University of Toronto
               PDE/Applied Math/Analysis Seminar
                 Monday November 7, 3:10-4pm
                       1230 Bahen Center      




SPEAKER:  Nikos Tzirakis

TITLE:    Global Well-Posedness for the L^2-critical periodic nonlinear 
Schrodinger equation in 1d and 2d.
          

ABSTRACT: In this talk I will consider the initial value problem
for the $L^{2}$-critical semilinear Schr\"odinger equation, with 
periodic boundary conditions. I will show that the problem is globally
well-posed in $H^{s}({\Bbb T^{d}})$, for any $s>4/9$ and any $s>4/7$ in 1d
and 2d respectively, matching the results that are already known for
initial data on $\Bbb R$ and $\Bbb R^{2}$. The periodic problem is well 
studied and the previous best known global well-posedness results were due
to J. Bourgain.

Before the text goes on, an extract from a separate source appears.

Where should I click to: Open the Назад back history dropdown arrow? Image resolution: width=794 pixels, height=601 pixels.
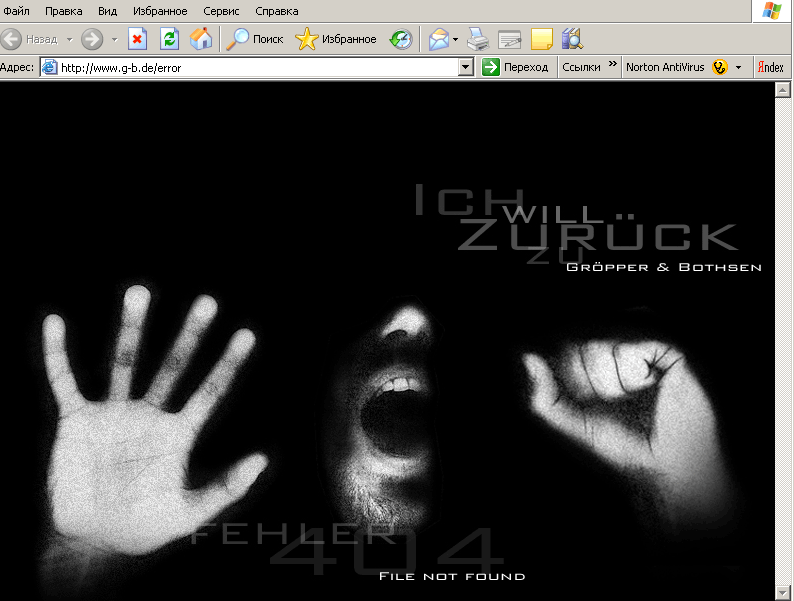click(x=69, y=39)
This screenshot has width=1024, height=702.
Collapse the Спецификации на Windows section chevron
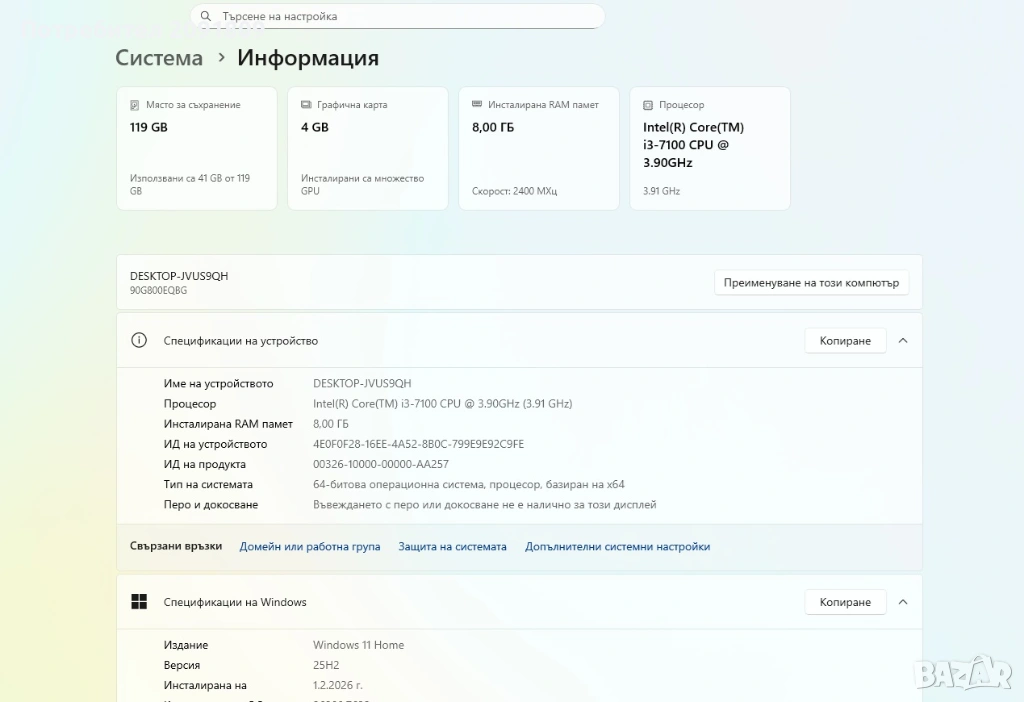[x=903, y=602]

I will use the "I-method". This method allows 
one to define a modification of the energy functional that is
well defined for initial data below the $H^{1}({\Bbb T^{d}})$ threshold.
Apart from that, the main new ingredient is the proof of new bilinear
refinements of Strichartz estimates that hold true for periodic solutions 
defined on $[0, \lambda]$, $\lambda>0$. This is joint work with
D. De Silva, N. Pavlovic and G. Staffilani.